Although the house was 3500 sq ft, with generous room sizes, the house was very vertical comprising of 7 floors, with each room being effectively on a half landing; with a central core, staircase connecting them. Overall the rooms seemed disconnected from each other without flow or relationship between them. The stairs and hallways were poorly lit and had a gloomy feel.
The design revolved around redefining the General Arrangements. The designers brought light into the staircase, by adding extra skylights on the top floor and also adding a floor-to-ceiling window on the third floor half landing.
They also decided that it would have been logistically complex to replace the existing staircase, so they stripped back the current structure, re-clad it in a greyed oak and re-designed spindles, banister rail, and newel posts, to be in keeping with the new warm contemporary aesthetic.
Ground floor and first floor
LLI Design studio maintained The Ground floor configuration. But they redesigned the office to double as a guest room and as a study in which they lined one wall with write on / wipe off wallpaper.
The designers found out that the kitchen was on the on the second floor which was impractical as the heart of the home. So, they relocated the kitchen to the first floor at the rear of the property which had existing access to the terrace and garden by way of 2 pairs of french doors in a masonry wall. They also removed the wall and the french doors and increased the opening to 4 meters. They installed full height sliding doors set in varnished hardwood frames, creating a light and airy kitchen with great views and direct access to the terrace and garden.

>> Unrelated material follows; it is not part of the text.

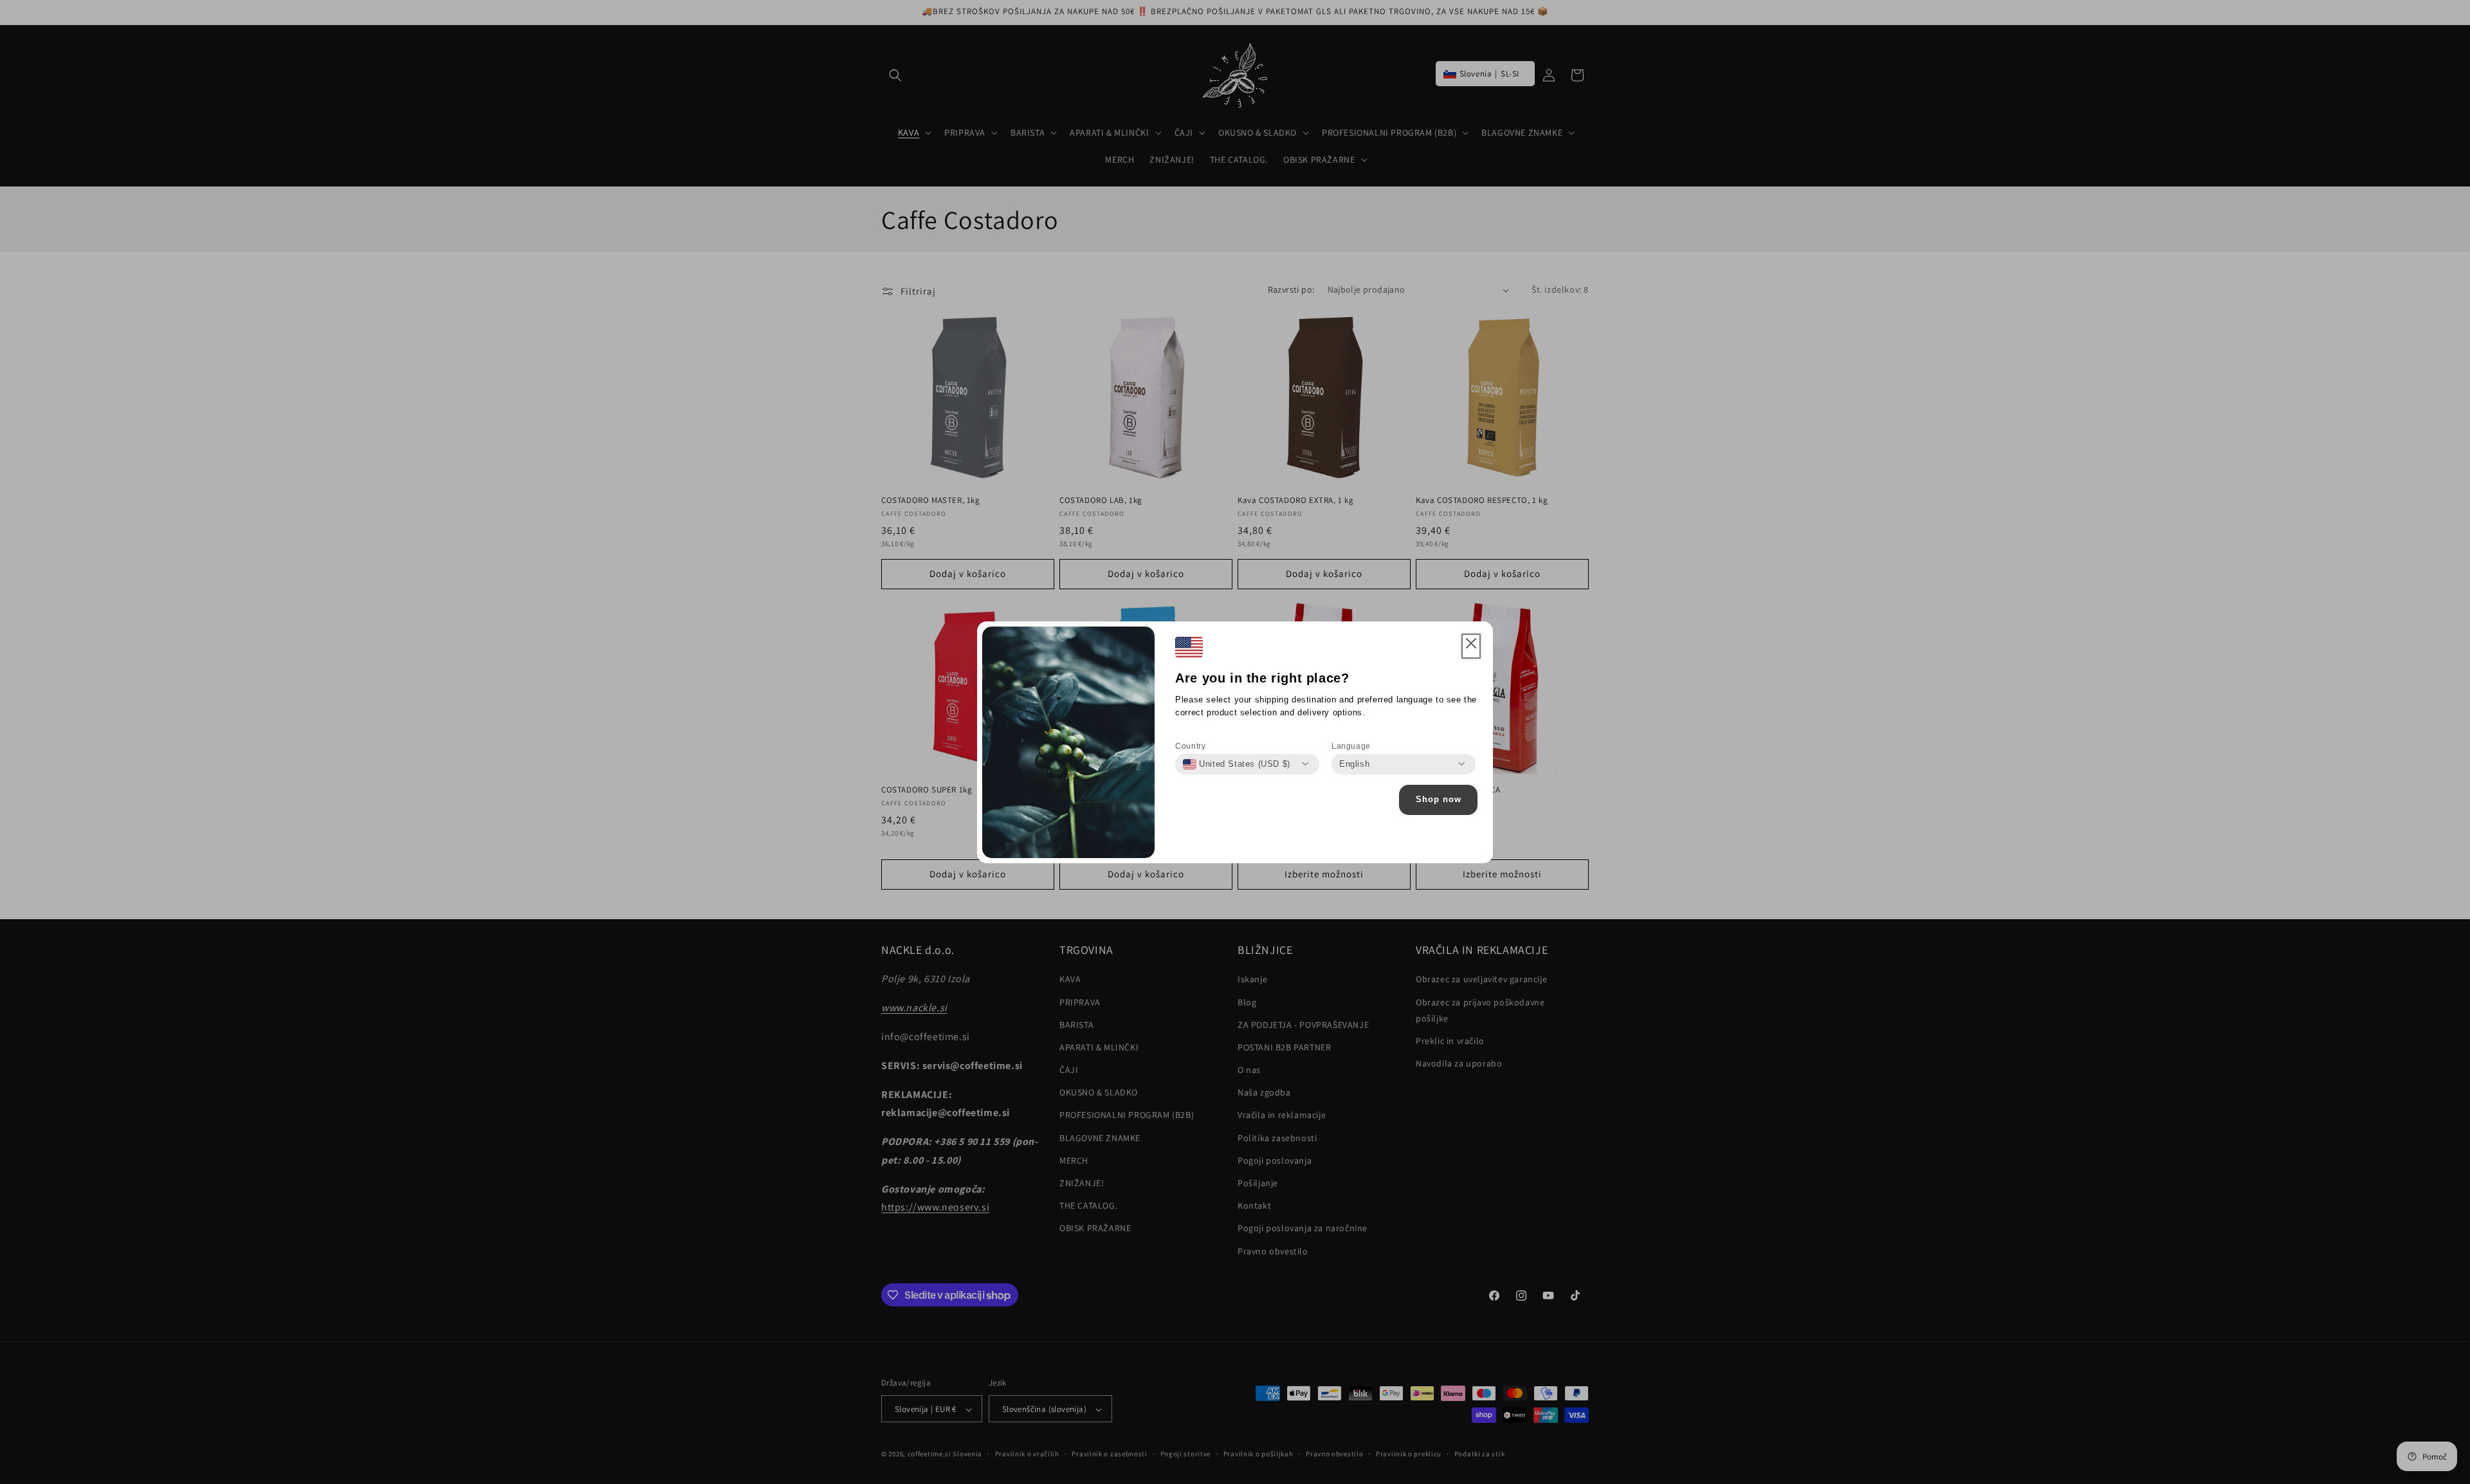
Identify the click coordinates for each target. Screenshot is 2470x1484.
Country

Moreover, they positioned the kitchen island to look out over the garden and created a separate pantry. There was an existing chimney but no fireplace, so the designers specified a gas ribbon fire and added some casual seating in the form of a chaise longue. On the other side of the room, they designed a bespoke fitted banquette and specified a contemporary oak dining table to seat 12 comfortably.
Second and third floor
Before the renovation, the kitchen was on the second floor. The designers reconfigured it with a more heavy landing at the top of the stairs, a very generous sized utility room, a gym, and a family TV room.

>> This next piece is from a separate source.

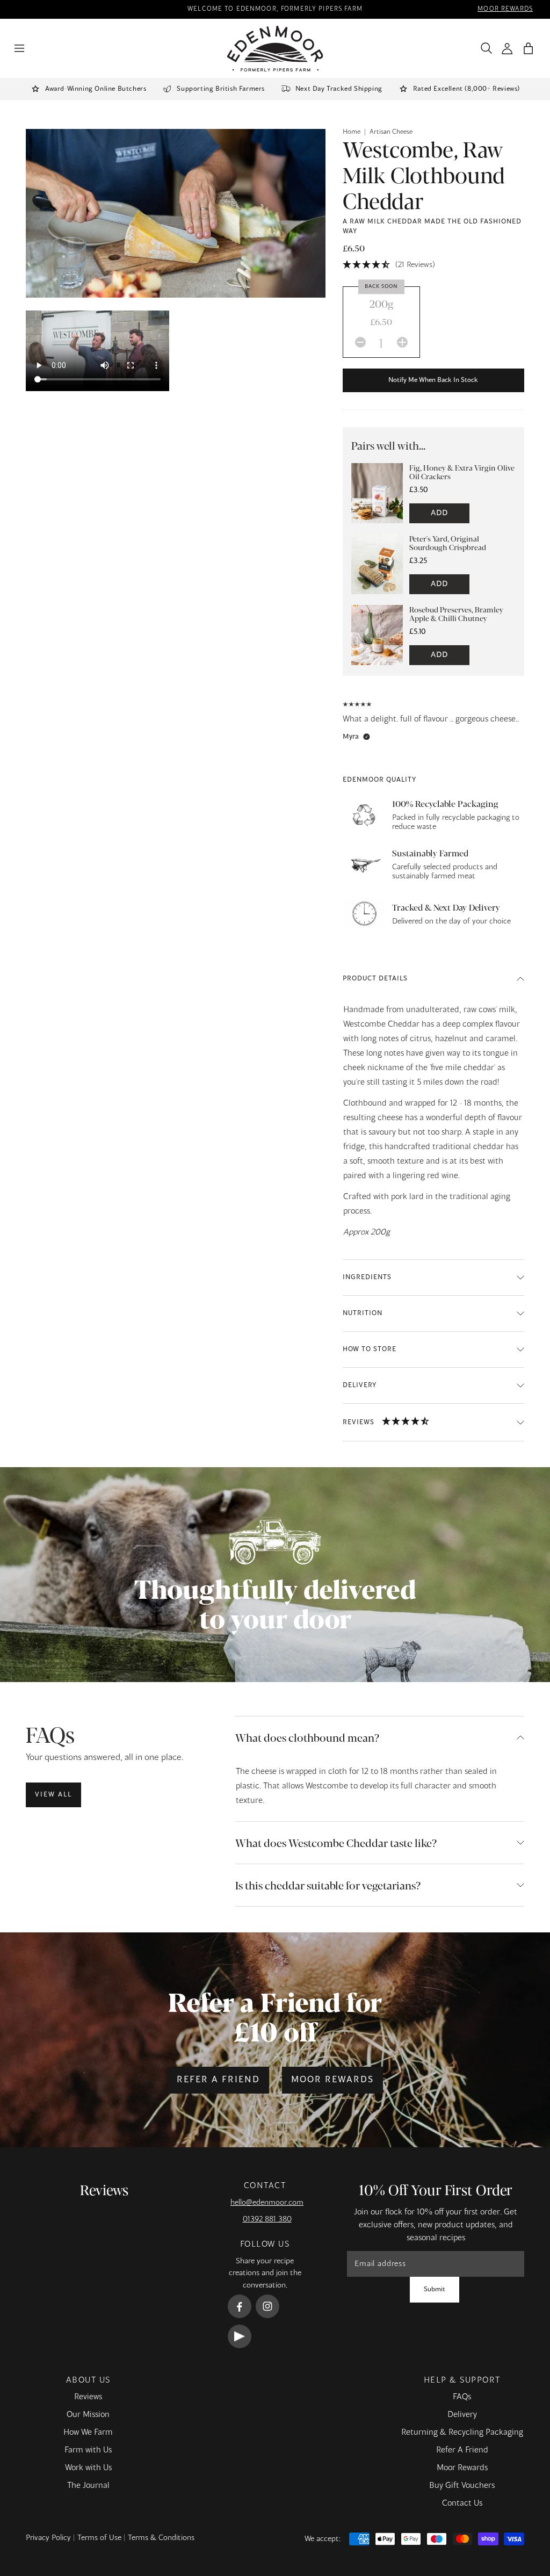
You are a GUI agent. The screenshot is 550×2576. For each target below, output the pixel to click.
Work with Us (88, 2468)
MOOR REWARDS (505, 9)
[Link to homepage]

On the third floor, the designers wanted to create a welcoming, calming, formal living room. So, they removed the existing french windows and Juliette balcony over the terrace below and replaced them with floor to ceiling casement windows set in varnished hardwood frames. They also removed the existing fireplace and designed and installed a contemporary bespoke Pietra Serena stone fireplace with clean, confident lines. Moreover, on each side of it, they created bespoke storage and display units along with a decorative log store feature. The designers also specified a large and very comfortable L shaped sofa and ottoman as well as some comfy armchairs with tables and lamps beside them.
Fourth and fifth floor
On the fourth floor, LLI Design studio redesigned second, third bedrooms, and accompanying ensuite bathrooms. They created them as spaces personal to the family’s children. In bedroom two they designed a fun mid-height bed unit with storage shelves to be used as steps up to the bed and a den underneath with sliding doors. They also redesigned the bathroom with a wall of mirror fronted storage and specified new feature tiles.
The existing master suite on the fifth floor comprised an oversized bedroom, a small ensuite bathroom, and a small dressing room. The designers reconfigured this to become a more modest but better-proportioned bedroom, a luxurious bathroom suite and designed an extended bespoke dressing room.